* _选段_:
──────

微信聊天记录生成词云

发布时间：2024年01月24日

前置准备

为了获取到微信聊天记录，我们需要在电脑上准备以下软件

MuMu模拟器

MuMu模拟器中安装微信与RE文件管理器。这里是为了微信聊天记录的恢复与导出EnMicroMsg.db文件

sqlcipher

EnMicroMsg.db为sqlLite数据库文件，需要解密。

提取码: zbkw

为了生成词云，我们需要在电脑上安装python环境，当然也可以使用其他方式生成词云

python环境准备

环境搭建教程：https://www.runoob.com/python/python-install.html

一、获取微信聊天记录

（一）配置MuMu模拟器

开启root权限，并且记录IMEI编码。

在这里插入图片描述

下载微信与RE文件管理器

（二）微信数据备份与恢复

在这里插入图片描述

手机与电脑连接同一网络，利用微信的备份与恢复，将手机上的聊天记录备份至电脑。（这里可以指定联系人的聊天记录）

备份完成后，进入模拟器中的微信，登录后恢复聊天记录到模拟器中。（这里需要重新登陆微信）

（三）获取微信聊天记录文件至电脑

打开RE文件管理器，从根目录/下开始，路径为：/data/data/com.tencent.mm/MicroMsg/xxx/EnMicroMsg.db，其中，为一数字字母组成的字符串，因微信号不同而不同，EnMicroMsg.db就是我们的数据库文件了。

在这里插入图片描述

将此文件复制到共享文件夹中，这样在电脑的文档中即可看到。

在这里插入图片描述

（四）获取EnMicroMsg.db的密钥

微信对该数据库文件进行了加密，加密规则是：先对IMEI和UIN进行拼接，然后利用MD5算法对拼接后的字符串进行转换，转换后的前7位字符为密码。

由于我们使用的是模拟器，所以IMEI为：1234567890ABCDEF

UIN是微信的用户信息号，你可以在模拟器中的RE根据以下路径找到：/data/data/com.tencent.mm/shared_prefs，然后直接用RE打开其中的system_config_prefs.xml，找到其中name为default_uin的标签所对应的value的值，就是UIN。

至此，我们已经拿到了IMEI和UIN的信息，打开这个网站MD5散列计算器然后把你的IMEI和UIN输入进去（UIN我乱输的，你们就输入你们的UIN就好），如果你的UIN前面有“-”或者“+”一定要输进去！！！然后得到的散列值前7位即为密钥。

在这里插入图片描述

（五）使用SQLcipher解密

打开SQLcipher，然后右上角Open Database，然后选中EnMicroMsg.db文件。输入上面的七位密钥，即可打开。
在这里插入图片描述

（六）导出message

在这里插入图片描述

选中message，点击export，导出为csv。
在这里插入图片描述

打开之后，即可获得微信聊天记录了，可以把content的无效信息删除，然后粘贴进入txt文件，一定要保存为UTF8编码。
在这里插入图片描述

至此，我们就得到了一份完整的聊天记录了。后面就是使用python处理这些数据了。

二、根据聊天记录生成词云

照着下图，准备这几个文件：

chat_records.txt (这里就是微信聊天记录)
mywords.txt （自己创建空文件夹）
picture.jpg （词云形状）
run.py （下面有）
stopwords.txt （需要过滤的字符串，可以点击从这里复制过去）

run.py

# coding: utf-8
import jieba
import re
import pandas as pd
import matplotlib.pyplot as plt
from wordcloud import WordCloud, ImageColorGenerator
from imageio import imread
 
def load_file_segment():
    # Load the text file and segment words
    jieba.load_userdict(r"E:\STUDY\word_cloud\mywords.txt")

──────

* _给定练习 1_: 请把数据条目中从含有“The height and”的那一行起、直到条目末尾的这一段（首尾两行都算在内）改写成JSON字符串列表，每行对应一个字符串，空行不计，图片不要放进答案。

* _数据清单_:
──────

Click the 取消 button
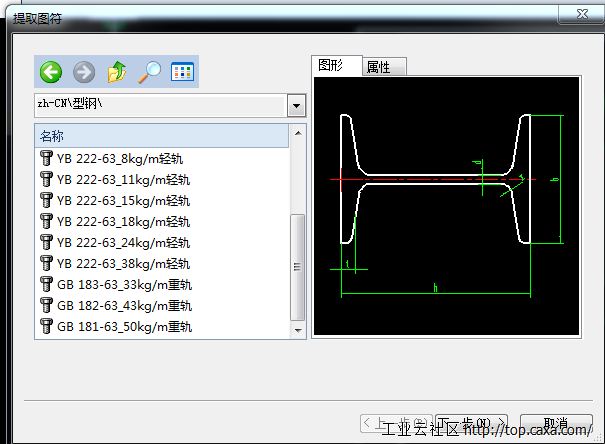Viewport: 605px width, 444px height. coord(555,424)
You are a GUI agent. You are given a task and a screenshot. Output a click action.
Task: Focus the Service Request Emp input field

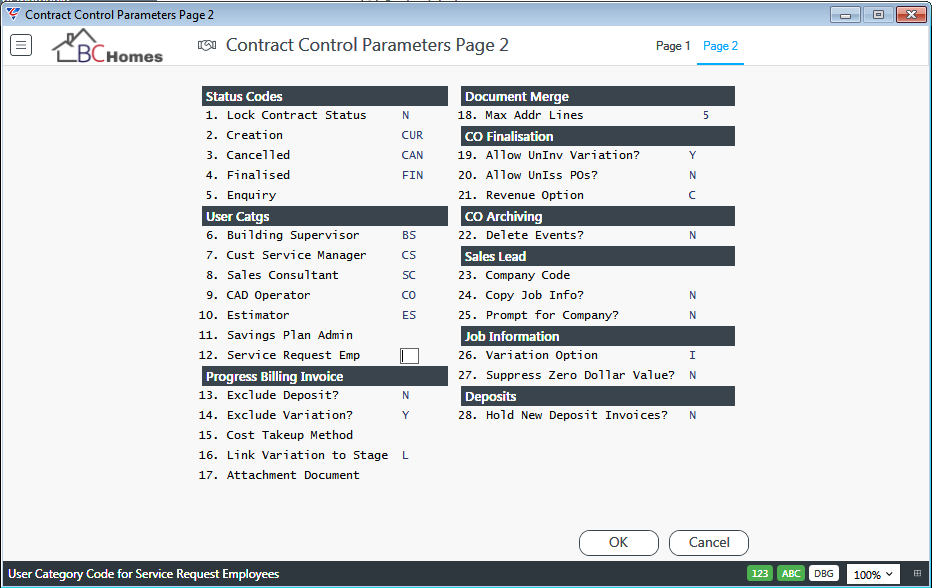point(410,356)
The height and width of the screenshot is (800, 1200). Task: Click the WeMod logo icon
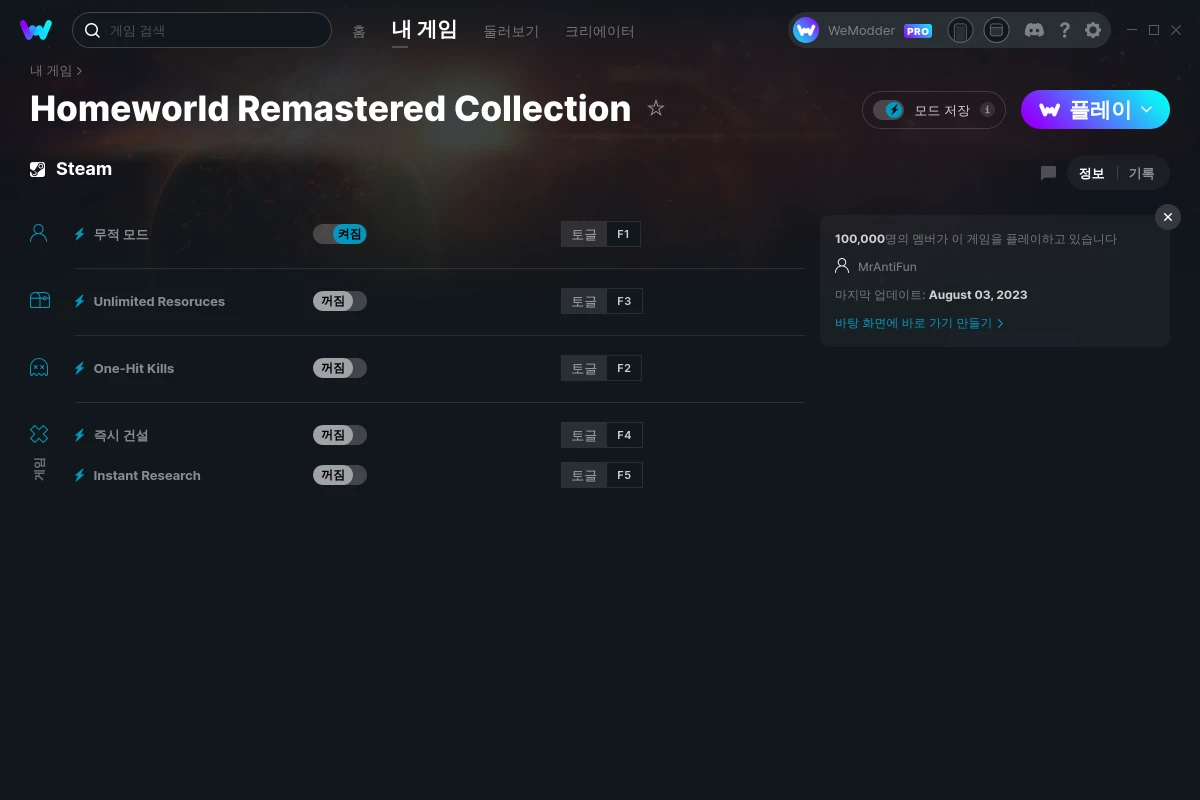36,30

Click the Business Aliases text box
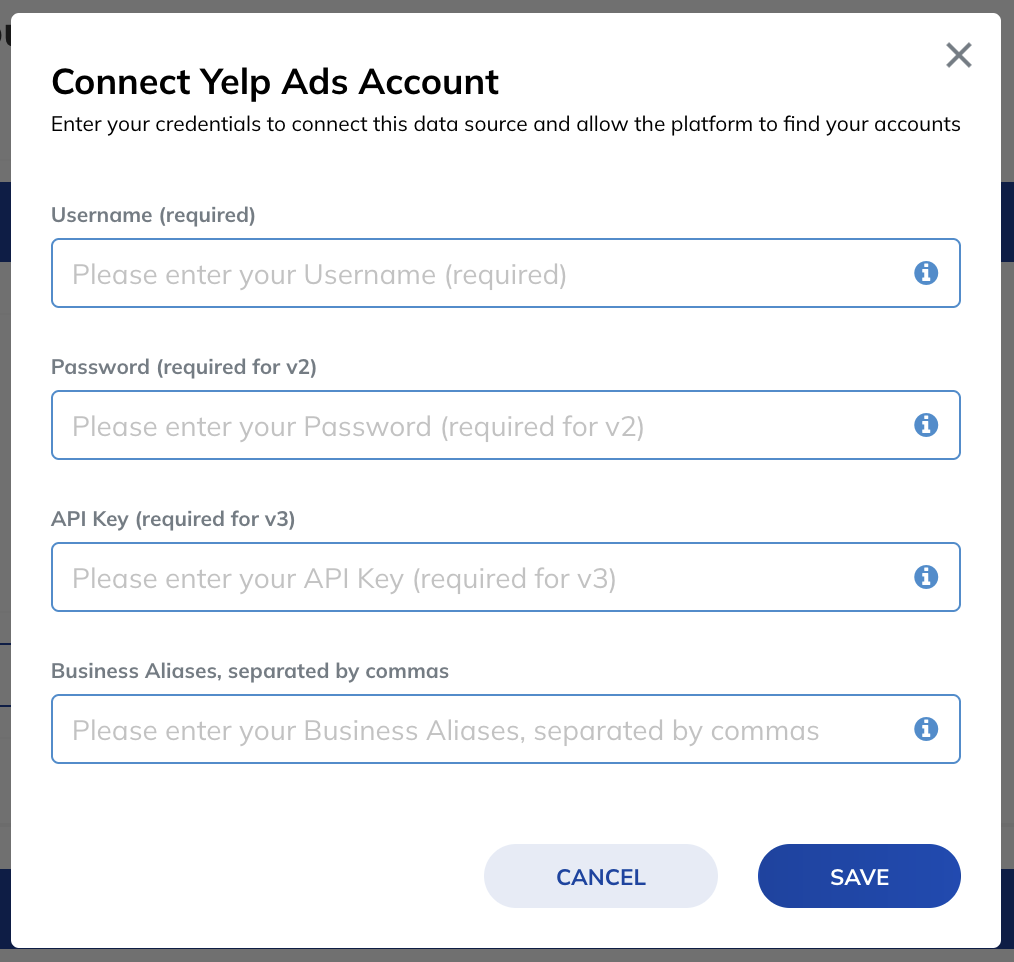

──────

* _给定练习 2_: 选段中“根据聊天记录生成词云”这一部分要求准备哪几个文件？请列出全部文件名。

* _正确输出 1_:
[
  "The height and width of the screenshot is (800, 1200). Task: Click the WeMod logo icon",
  "36,30",
  "Click the Business Aliases text box"
]

* _正确输出 2_: chat_records.txt、mywords.txt、picture.jpg、run.py、stopwords.txt